===== Data to process

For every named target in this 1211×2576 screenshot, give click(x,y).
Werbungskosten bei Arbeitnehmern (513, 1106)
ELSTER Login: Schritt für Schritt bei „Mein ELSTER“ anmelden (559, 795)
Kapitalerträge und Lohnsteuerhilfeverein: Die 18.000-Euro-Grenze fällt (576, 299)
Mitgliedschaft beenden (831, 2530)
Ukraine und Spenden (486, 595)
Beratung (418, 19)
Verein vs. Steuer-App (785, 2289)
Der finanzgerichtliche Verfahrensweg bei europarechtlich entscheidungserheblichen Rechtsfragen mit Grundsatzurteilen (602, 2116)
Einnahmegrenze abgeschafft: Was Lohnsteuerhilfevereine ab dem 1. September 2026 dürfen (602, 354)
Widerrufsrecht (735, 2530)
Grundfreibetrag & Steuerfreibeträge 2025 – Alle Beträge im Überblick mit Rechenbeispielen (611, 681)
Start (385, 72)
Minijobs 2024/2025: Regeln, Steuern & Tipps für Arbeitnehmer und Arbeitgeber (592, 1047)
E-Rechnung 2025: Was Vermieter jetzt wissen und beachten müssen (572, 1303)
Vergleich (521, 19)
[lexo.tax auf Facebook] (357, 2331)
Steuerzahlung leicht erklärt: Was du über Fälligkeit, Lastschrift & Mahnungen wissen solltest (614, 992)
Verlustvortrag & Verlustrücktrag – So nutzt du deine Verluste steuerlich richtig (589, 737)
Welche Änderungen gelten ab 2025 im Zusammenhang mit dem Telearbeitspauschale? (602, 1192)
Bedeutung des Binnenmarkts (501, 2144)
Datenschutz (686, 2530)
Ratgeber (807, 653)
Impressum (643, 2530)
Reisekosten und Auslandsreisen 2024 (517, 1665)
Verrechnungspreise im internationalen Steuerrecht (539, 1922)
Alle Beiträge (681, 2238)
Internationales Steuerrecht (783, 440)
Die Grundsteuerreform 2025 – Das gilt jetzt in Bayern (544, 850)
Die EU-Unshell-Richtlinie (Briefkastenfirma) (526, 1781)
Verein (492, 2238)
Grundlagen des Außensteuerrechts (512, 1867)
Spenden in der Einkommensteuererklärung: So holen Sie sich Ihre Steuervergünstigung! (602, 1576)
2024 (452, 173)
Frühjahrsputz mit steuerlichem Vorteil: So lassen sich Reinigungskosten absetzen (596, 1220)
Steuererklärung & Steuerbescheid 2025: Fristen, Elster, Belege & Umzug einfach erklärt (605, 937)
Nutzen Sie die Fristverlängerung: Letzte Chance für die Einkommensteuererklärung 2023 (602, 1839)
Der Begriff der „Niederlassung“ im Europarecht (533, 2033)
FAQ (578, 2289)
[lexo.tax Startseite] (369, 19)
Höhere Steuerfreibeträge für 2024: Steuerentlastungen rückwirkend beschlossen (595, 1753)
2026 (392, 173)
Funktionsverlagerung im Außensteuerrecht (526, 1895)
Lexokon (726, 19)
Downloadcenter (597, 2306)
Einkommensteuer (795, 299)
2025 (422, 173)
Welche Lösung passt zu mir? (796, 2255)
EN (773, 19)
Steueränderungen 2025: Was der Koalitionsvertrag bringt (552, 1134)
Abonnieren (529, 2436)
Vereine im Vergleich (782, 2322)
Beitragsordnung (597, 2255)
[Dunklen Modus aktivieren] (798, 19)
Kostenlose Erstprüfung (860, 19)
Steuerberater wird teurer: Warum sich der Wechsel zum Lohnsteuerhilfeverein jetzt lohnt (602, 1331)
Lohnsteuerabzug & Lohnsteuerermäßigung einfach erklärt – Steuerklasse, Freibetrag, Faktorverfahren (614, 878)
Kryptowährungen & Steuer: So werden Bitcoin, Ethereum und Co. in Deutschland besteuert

==========

**Exercise details**: Show me every line of the entries above that holds "jetzt".

**Problem solution**:
E-Rechnung 2025: Was Vermieter jetzt wissen und beachten müssen (572, 1303)
Die Grundsteuerreform 2025 – Das gilt jetzt in Bayern (544, 850)
Steuerberater wird teurer: Warum sich der Wechsel zum Lohnsteuerhilfeverein jetzt lohnt (602, 1331)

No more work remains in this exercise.